- **Directions**
Retype, without changes, every line from the line that contains "Click Response rate label under 91%" through the final line of the records. Exclude pictures.

- **Records for the exercise**
# # # # # # #

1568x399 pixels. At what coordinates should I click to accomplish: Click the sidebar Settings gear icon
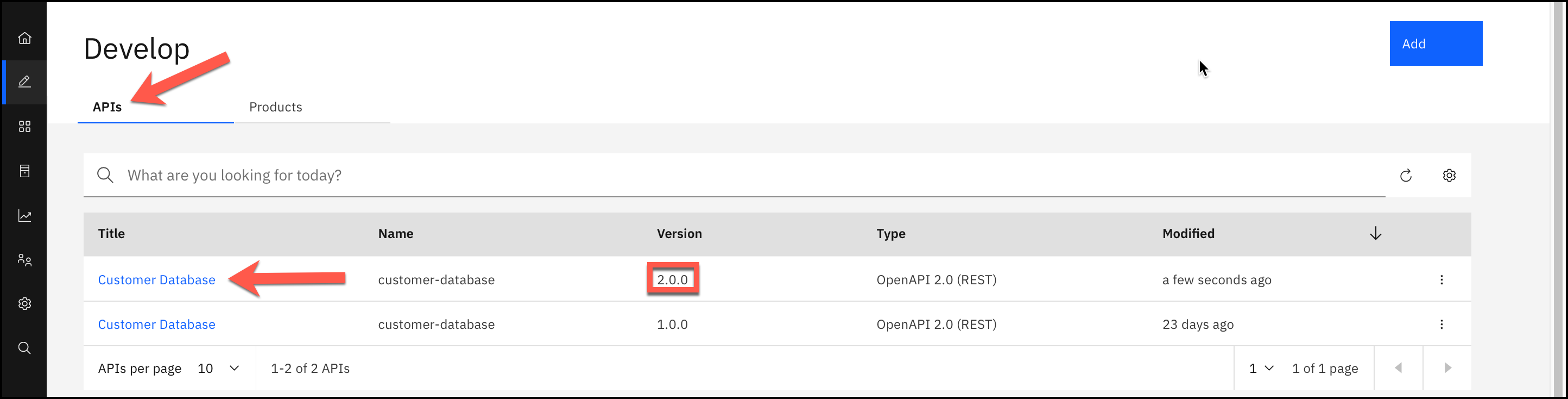24,303
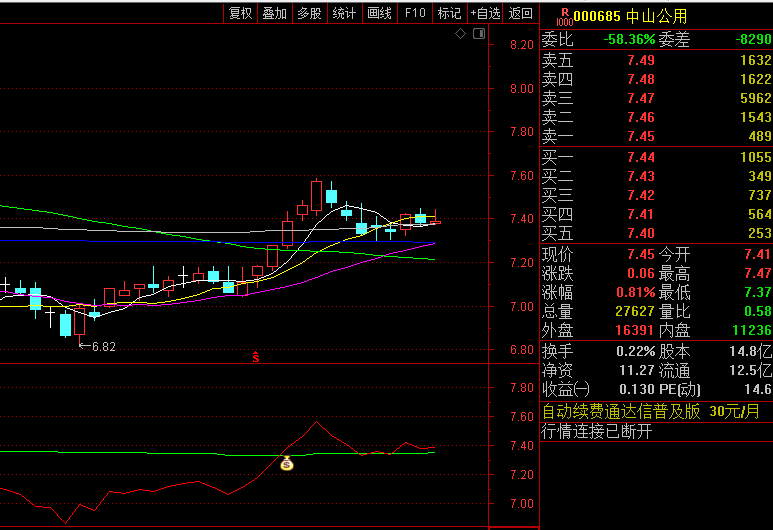Click the diamond icon at chart top-right
The image size is (773, 530).
tap(460, 34)
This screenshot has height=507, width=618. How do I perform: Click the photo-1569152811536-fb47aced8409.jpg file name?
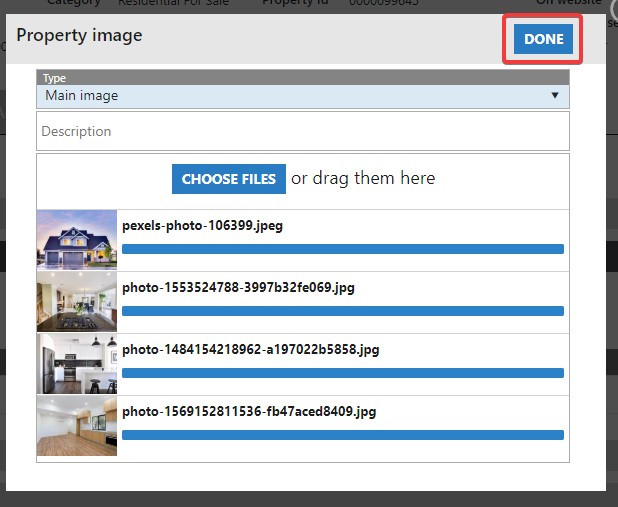249,412
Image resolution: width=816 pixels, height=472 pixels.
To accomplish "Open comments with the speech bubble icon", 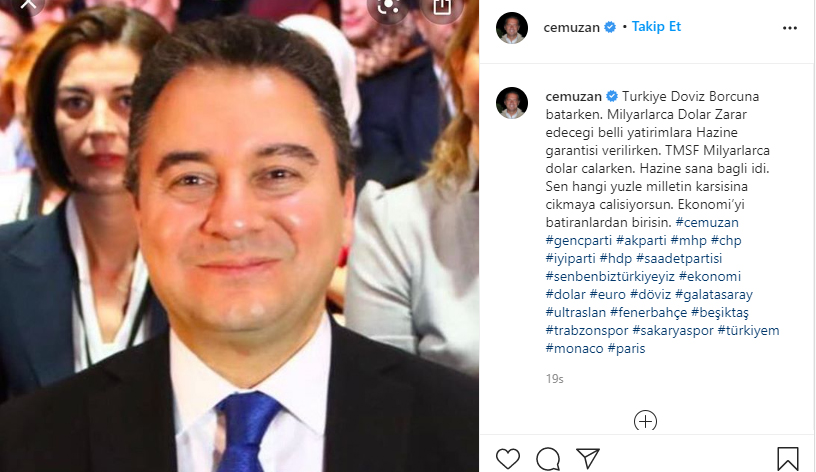I will point(548,458).
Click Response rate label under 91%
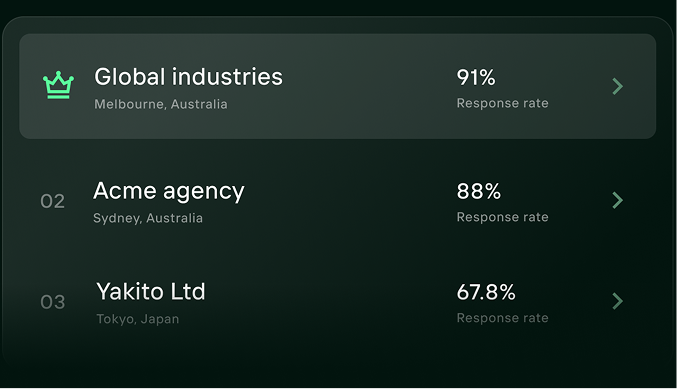Viewport: 677px width, 389px height. [503, 103]
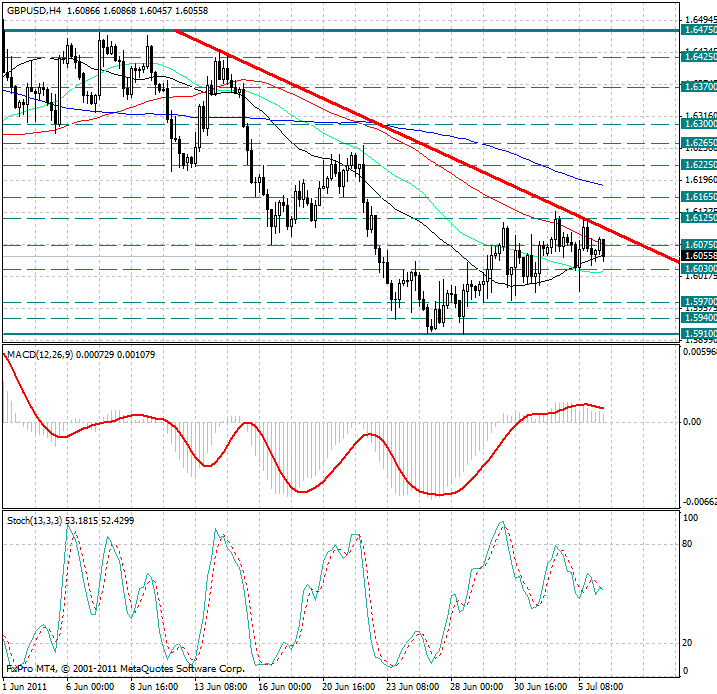
Task: Click the MetaQuotes Software Corp. copyright text
Action: (x=171, y=666)
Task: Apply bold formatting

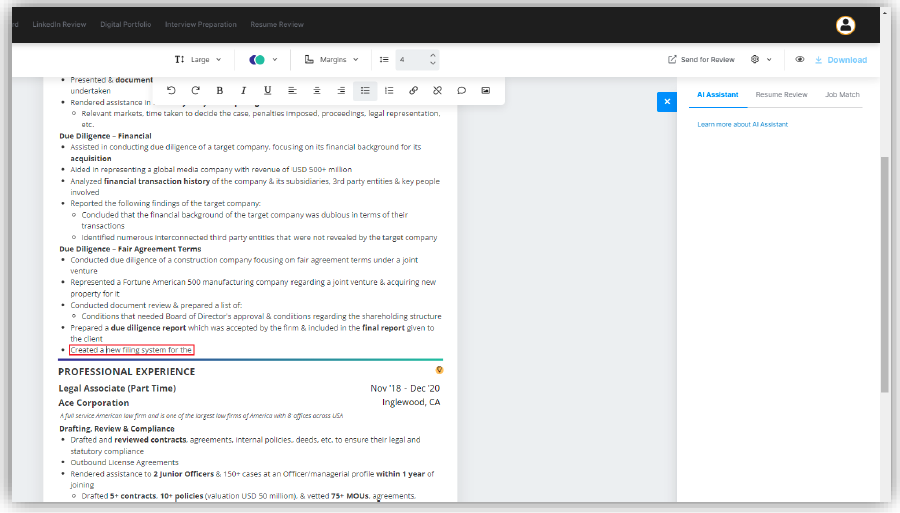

# # # # # # #

- **Answer section**
Click Response rate label under 91%
Viewport: 677px width, 389px height. [503, 103]
Task: Click the MetaQuotes Software Corp. copyright text
Action: (x=171, y=666)
Task: Apply bold formatting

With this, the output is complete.